The Constitution still rules the election roost.

During the campaigning stage of the election there was the spin that politics here are now about bread and butter issues. This was poppycock. There was a nationalist/Republican green sectarian constitutional vote along with a unionist orange
sectarian constitutional vote. The sectarian constitutional nature of the campaign came to the fore with Tom Elliot’s outburst about a foreign nation when in Omagh. Legal purists may argue using the British Nationality Act1948 and the Irish Act 1949 that Tom is wrong but these acts simply bring the law into line with the reality that the Irish and British people don’t regard each other as alien.
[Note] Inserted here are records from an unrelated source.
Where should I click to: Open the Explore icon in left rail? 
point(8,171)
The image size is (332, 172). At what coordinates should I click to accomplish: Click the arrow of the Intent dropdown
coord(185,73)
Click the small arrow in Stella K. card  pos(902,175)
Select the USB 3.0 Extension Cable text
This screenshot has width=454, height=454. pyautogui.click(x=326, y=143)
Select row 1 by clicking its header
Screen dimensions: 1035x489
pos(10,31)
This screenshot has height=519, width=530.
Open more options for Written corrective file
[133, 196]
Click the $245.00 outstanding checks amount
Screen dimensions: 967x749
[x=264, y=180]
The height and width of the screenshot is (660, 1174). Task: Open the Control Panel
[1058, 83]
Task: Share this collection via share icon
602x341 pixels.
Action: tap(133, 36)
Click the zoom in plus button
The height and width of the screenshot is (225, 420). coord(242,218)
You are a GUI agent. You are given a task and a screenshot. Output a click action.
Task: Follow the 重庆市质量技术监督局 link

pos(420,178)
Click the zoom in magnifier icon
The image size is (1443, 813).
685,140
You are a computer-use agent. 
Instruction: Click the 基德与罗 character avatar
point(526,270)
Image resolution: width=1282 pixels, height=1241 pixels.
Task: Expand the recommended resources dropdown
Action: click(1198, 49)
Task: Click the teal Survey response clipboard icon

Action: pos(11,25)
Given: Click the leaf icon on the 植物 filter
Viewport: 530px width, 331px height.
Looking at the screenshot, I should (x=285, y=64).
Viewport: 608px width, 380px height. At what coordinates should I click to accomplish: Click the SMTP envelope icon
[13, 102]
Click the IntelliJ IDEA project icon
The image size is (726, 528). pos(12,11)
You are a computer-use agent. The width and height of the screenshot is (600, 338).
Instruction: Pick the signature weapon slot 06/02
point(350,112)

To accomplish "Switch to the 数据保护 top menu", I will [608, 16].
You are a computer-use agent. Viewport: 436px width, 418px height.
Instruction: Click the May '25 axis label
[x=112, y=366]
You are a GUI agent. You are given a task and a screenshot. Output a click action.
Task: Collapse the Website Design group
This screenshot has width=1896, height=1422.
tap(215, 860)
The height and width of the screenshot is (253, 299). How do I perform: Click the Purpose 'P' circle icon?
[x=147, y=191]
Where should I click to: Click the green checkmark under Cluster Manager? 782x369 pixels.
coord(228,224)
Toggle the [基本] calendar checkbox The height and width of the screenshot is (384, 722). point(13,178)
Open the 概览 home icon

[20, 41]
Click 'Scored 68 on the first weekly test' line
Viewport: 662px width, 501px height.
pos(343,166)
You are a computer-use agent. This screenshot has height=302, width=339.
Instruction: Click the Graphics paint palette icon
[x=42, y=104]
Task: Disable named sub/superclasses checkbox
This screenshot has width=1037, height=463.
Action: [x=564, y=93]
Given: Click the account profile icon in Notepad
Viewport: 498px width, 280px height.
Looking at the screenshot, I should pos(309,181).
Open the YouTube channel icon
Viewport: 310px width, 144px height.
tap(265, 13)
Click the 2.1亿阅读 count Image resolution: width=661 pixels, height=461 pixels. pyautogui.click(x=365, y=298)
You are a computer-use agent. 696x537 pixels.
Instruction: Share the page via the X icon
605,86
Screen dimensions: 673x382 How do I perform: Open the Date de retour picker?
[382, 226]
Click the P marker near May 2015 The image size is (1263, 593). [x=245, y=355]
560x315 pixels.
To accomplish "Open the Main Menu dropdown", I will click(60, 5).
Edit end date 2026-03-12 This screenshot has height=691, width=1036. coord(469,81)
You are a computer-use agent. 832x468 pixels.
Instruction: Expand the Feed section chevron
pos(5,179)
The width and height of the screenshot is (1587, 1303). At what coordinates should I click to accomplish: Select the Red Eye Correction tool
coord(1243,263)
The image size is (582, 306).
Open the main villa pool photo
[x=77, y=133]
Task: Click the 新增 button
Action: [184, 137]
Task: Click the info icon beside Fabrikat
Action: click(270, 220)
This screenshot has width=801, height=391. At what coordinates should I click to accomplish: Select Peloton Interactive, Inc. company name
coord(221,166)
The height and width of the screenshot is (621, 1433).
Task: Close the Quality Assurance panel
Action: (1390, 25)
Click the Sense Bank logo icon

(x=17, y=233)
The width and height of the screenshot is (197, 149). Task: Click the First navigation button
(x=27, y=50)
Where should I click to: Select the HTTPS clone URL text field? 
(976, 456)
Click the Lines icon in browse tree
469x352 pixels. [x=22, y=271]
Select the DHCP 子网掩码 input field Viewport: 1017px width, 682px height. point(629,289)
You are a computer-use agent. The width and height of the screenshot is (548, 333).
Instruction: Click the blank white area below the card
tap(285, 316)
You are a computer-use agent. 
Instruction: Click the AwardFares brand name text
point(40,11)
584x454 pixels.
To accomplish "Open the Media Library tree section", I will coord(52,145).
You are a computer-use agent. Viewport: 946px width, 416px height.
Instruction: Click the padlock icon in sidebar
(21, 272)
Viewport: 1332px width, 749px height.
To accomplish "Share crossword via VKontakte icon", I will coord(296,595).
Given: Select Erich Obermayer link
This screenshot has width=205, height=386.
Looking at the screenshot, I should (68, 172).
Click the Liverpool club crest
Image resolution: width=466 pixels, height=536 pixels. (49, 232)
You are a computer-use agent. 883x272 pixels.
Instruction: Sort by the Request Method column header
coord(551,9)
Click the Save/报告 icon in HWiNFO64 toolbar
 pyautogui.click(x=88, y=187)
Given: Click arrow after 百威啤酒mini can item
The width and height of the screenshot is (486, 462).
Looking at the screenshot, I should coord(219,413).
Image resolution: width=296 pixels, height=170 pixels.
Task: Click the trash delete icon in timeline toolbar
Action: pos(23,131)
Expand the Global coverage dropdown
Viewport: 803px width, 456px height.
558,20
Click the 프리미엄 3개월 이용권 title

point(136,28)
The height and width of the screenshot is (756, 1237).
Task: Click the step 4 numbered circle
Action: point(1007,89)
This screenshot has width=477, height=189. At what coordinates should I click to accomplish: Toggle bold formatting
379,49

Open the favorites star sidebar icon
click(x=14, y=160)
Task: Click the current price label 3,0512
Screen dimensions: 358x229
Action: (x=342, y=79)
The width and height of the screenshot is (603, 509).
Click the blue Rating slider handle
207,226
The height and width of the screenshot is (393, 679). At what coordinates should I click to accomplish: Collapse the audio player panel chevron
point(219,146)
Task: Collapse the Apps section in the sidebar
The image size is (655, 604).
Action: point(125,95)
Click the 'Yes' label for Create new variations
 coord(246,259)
But Tom was simply expressing the popular loyalist perception that the Republican Tricolour is the flag of a foreign nation. The Acts noted do nothing to dispel that popular loyalist perception and the Irish Tricolour is as foreign for them as the French and Italian tricolours. Once I had to post a parcel to Dublin and I expressed surprise at the cost. The clerk explained that Dublin is in a foreign country and that was the reason. It costs the same to post a letter to Donegal as to Germany or Moscow so if the Post Office treats the Republic as foreign why shouldn’t Loyalists? The culprits in dividing Ireland into two separate foreign statelets are Republicans not Loyalists. I know Republicans who regard the Queen as foreign and if Martin Maguinness doesn’t why won’t he meet her? All in all the constitutional conflict still rules the roost in Omagh. Tom Elliot has a low opinion of Sinn Fein. There are many like Tom in both communities. In a free country why can’t such people express their opinion? The British/Irish problem is deeply rooted in the Constitution and can only be resolved in a full-blooded reform of U.K. Constitution to a Federal Kingdom Constitution.